Aurora architecture:
Let’s apply similar assumptions as in our first use case: comparable instance types and sizes (r6g.xlarge, db.r6g.xlarge), with the self-managed architecture using 2 TB of io2 provisioned IOPS SSD storage at 64,000 IOPS, and for the Aurora architecture we’ll use Aurora I/O-Optimized. We chose Aurora I/O-Optimized for this scenario due to its ability to handle high-performance transactional workloads with consistent low-latency I/O, which aligns well with the requirements implied by the use of io2 storage in the self-managed configuration.

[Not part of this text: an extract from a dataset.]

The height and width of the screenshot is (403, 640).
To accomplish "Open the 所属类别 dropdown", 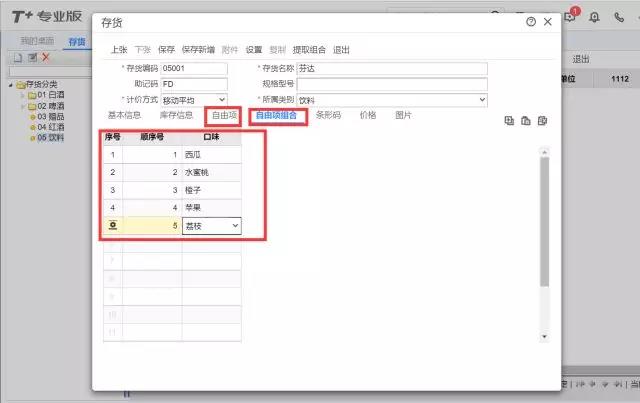I will coord(481,100).
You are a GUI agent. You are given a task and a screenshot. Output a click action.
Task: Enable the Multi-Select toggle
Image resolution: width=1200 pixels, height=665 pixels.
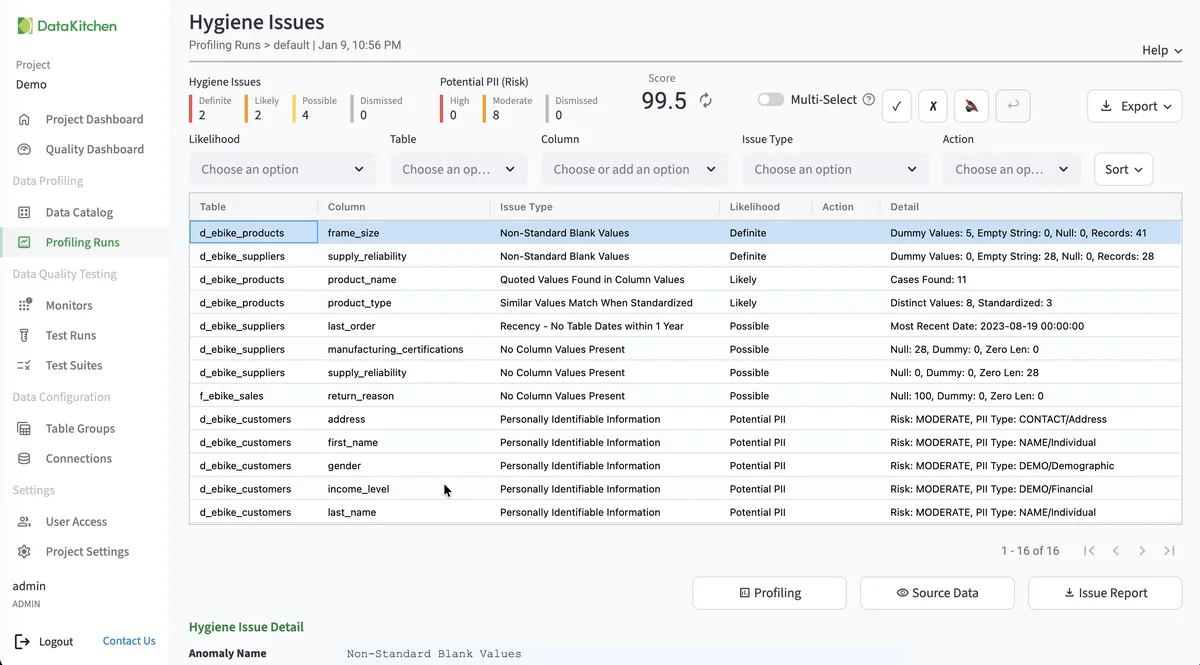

Let’s compare the monthly costs of the self-managed cluster with fixed instances versus the Aurora architecture with auto-scaling enabled:
Architecture | Avg # DB Nodes (w/ writer) |
Instance Type | Storage Size per Volume |
# Storage Volumes |
Total Cost |
---|---|---|---|---|---|
Self-Managed | 6 | r6g.xlarge | 2 Tb | 6 | $23,635.01 |
Amazon Aurora | 4 | db.r6g.xlarge (w/ Auto-Scaled Reads) |
2 Tb | 1 | $2,431.80 |
As shown above, the traditional cluster with 6 r6g.xlarge instances and associated storage costs totals $23,635.01 per month. In contrast, the Aurora architecture, even maintaining a writer plus an average of three out of four read replicas actively provisioned throughout a given month, comes to $2,431.80 per month—an 89.7% cost reduction. This demonstrates the financial benefits of Aurora’s auto-scaling capabilities. These savings increase as we reduce the monthly average of active read replicas. For instance, scaling down to an average of two read replicas decreases costs further, with savings exceeding 90%. During periods of low activity, scaling to an average of one read replica reduces costs even more, demonstrating the flexibility and cost-effectiveness of Aurora’s architecture.
As an alternative architecture for this use case, Amazon Aurora Serverless v2 offers a versatile solution for handling unpredictable traffic patterns, automatically adjusting both read and write capacity in real-time to meet fluctuating demands.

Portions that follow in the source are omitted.